Institutional courage—like its opposite, institutional betrayal—is not merely a matter of policy or governance. It is a matter of psychic structure and relational ethics. From a psychoanalytic perspective, institutions are not inert structures; they are psychic containers, saturated with unconscious processes: identifications, projections, idealisations, and disavowals.

Those in positions of leadership carry the greatest symbolic weight they are the superego function of the institution, setting the tone for what is speakable, what is defensively split off, and what can be borne. When leaders enact denial, complicity, or moral foreclosure, they foster a culture of institutional betrayal: a traumatic rupture between what an institution claims to be and what it enacts in reality. This rupture induces cynicism, apathy, and a withdrawal of libidinal investment what Bion might call a collapse of “faith” in the containing function of the group.

Yet psychoanalysis also teaches that transformation does not belong solely to the powerful. Change begins wherever there is truth-telling—where an individual, even without structural power, refuses collusion with denial and instead occupies a depressive position: capable of mourning, complexity, and responsibility. When such individuals link with others, a new symbolic space can open within the institution—what D.W. Winnicott might call a “transitional space” in which play, protest, and potential begin to emerge.

In the face of political disintegration and epistemic overload—where people say, “I don’t know what’s true anymore”—the risk is not only political but psychic: the collapse into learned helplessness and internal splitting. As Anne Applebaum warns, the real threat is apathy. In psychoanalytic terms, this is the movement toward psychic retreat, toward fragmentation and withdrawal from the shared symbolic field.

The antidote is not grandiosity or omnipotence, but engagement: small acts of participation that restore agency and relationality. Joining a group, running for local office, even showing up in a shared space—these are not just political acts but reparative ones. They affirm the possibility of symbolisation in the face of chaos. They are, in Melanie Klein’s sense, acts of reparation—attempts to restore meaning, coherence, and the possibility of shared truth.
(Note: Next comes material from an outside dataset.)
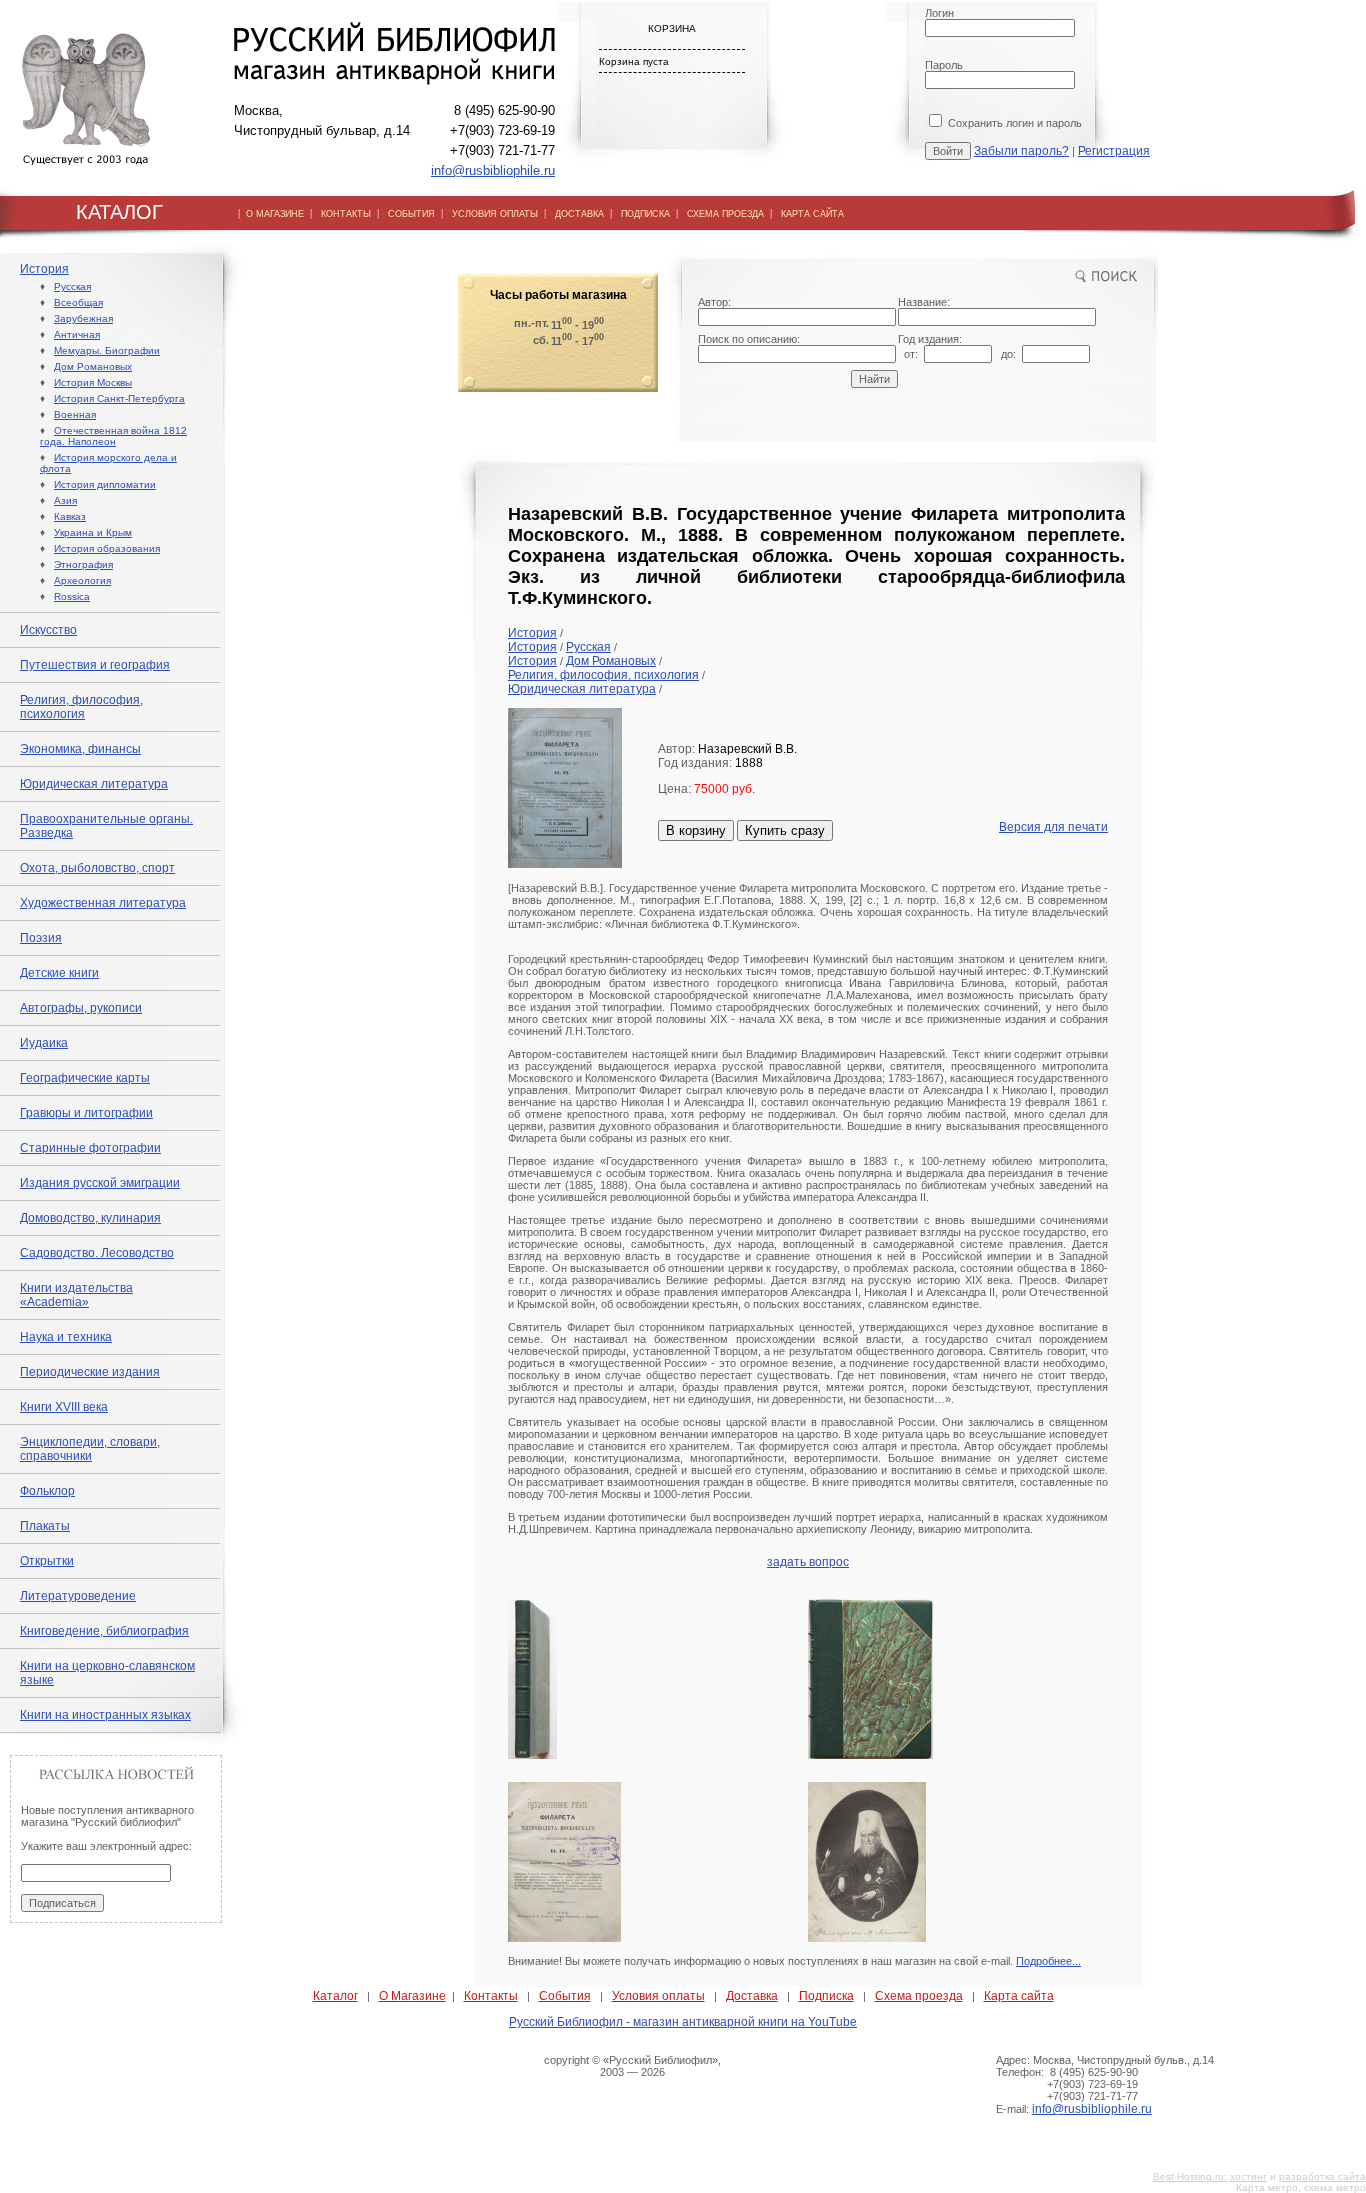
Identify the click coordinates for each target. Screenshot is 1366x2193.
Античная (77, 334)
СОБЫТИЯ (411, 214)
In this view, democracy itself can be understood as a system that thrives when its members inhabit a depressive position: where difference is tolerated, conflict is borne, and idealisation gives way to mutual responsibility. Institutional courage, then, is not the absence of fear, but the refusal of psychic foreclosure. It is the work of mourning, thinking, and linking—undertaken not just by leaders, but by anyone willing to stay mentally and ethically present.